Peripheral and storage maker LaCie's Thunderbolt and Solid-State Drive "Little Big Disk" is coming this summer, with one hands-on preview demonstrating read speeds of 827 MB per second.

The drives, which run a pair of SSD drives configured in RAID 0, were first demonstrated at Intel's launch event for the Thunderbolt I/O technology. Intel partnered up with Apple to pair the chipmaker's codenamed Light Peak technology with the Apple-developed Mini DisplayPort.

SlashGear received a pre-launch demo of the Little Big Disk. The demo setup involved a Core i7 MacBook Pro with daisy-chained LaCie drives and a 24-inch Full HD LCD display.

A raw speed test involving reading and writing 4GB files posted write speeds of up to 352.5 MB per second and read speeds of 827.2 MB per second. Company representatives said the same setup topped 870 MB per second peaks during their own testing.
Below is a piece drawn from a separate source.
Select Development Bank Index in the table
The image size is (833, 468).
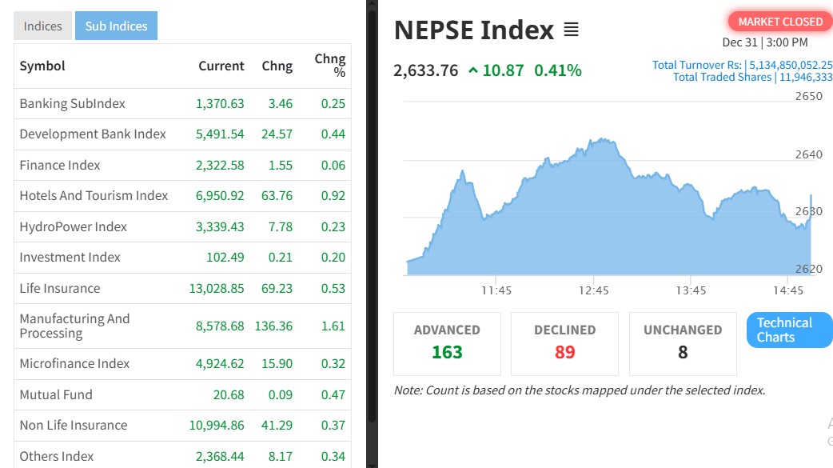[93, 134]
A second test took three simultaneous video files stored on the drives and played them at 1080p Full HD resolution. According to the report, playback was "stutter-free whether windowed or full-screen," and scrubbing through the clip with the two others running in the background presented no lag or pauses.
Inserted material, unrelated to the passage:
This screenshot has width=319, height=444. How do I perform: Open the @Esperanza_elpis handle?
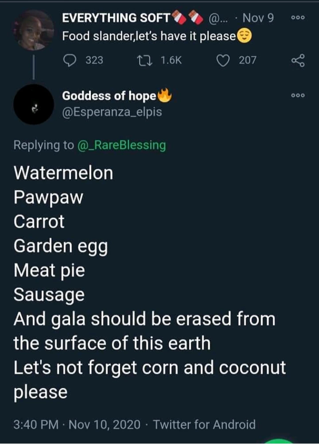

The Little Big Disk is due out "sometime over the summer," with production starting soon, according to the report. LaCie has said it plans to offer Thunderbolt-ready HDD versions of the drive, which should be a cheaper option than SSD, but has not indicated a timeline for the HDD model.

Alongside the unveiling of Thunderbolt in February, Apple released new MacBook Pros, the first systems to take advantage of the new technology. In May, Apple updated its iMac all-in-one desktop line to include the Thunderbolt port.
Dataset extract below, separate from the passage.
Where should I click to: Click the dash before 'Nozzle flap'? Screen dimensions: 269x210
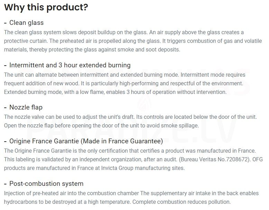[5, 108]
Though Apple does not have an exclusive deal with Intel, the Mac maker's close relationship with Intel may result in as much as a one year head start on PC manufacturers. However, a recent report suggested that the high cost of adding Thunderbolt to peripherals may limit adoption of the standard.

Thunderbolt will likely see more rapid adoption in the high-end video market. At the National Association of Broadcasters convention in April, several vendors demonstrated breakout video boxes that use Thunderbolt.